[RECORD EXCERPTS — start]

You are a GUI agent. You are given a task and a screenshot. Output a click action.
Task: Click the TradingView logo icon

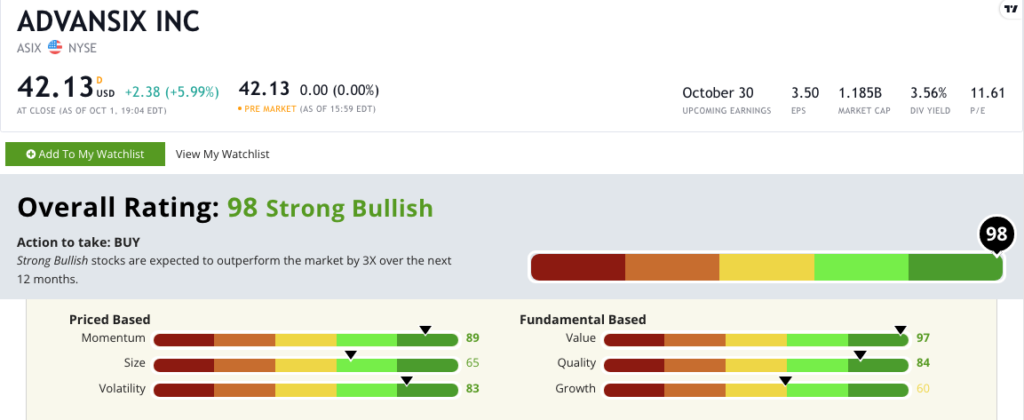[x=1010, y=8]
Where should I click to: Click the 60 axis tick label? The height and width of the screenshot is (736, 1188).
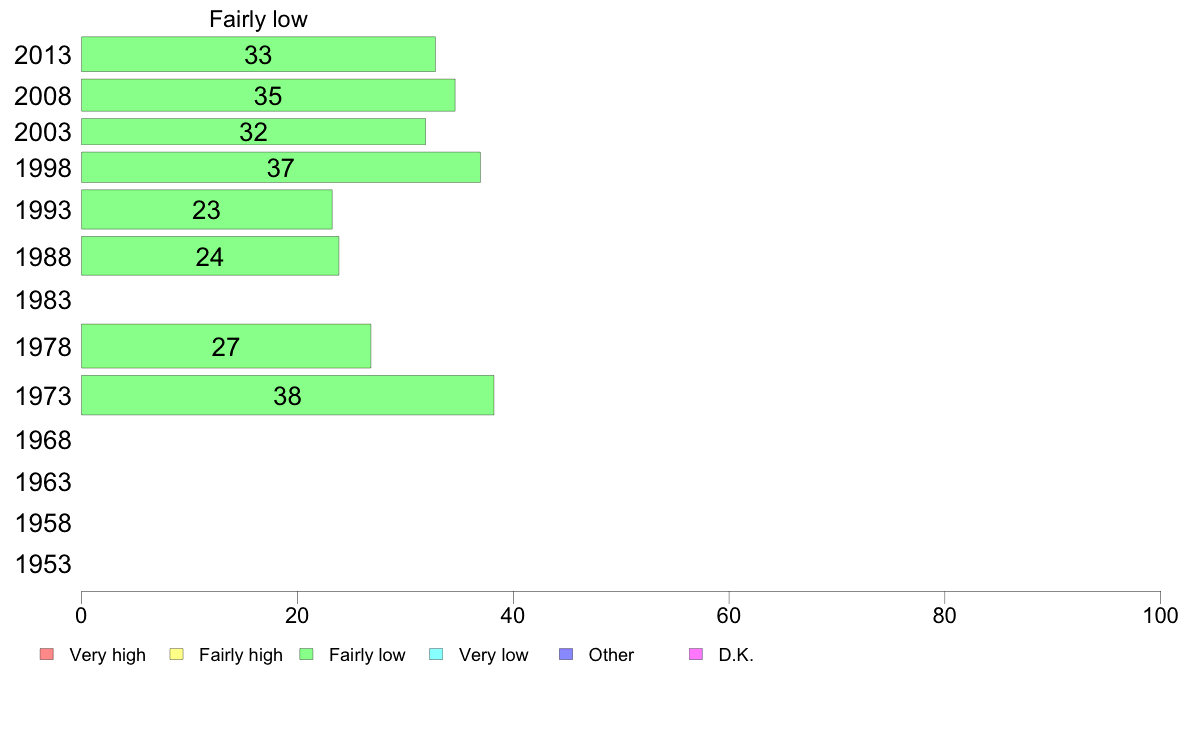click(728, 615)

[RECORD EXCERPTS — finish]

WHAT IS REQUIRED -
All of the lines above should be retyped precisely, apart from the pictures.

RESULT FOR THIS TASK -
You are a GUI agent. You are given a task and a screenshot. Output a click action.
Task: Click the TradingView logo icon

[x=1010, y=8]
Where should I click to: Click the 60 axis tick label? The height and width of the screenshot is (736, 1188).
click(728, 615)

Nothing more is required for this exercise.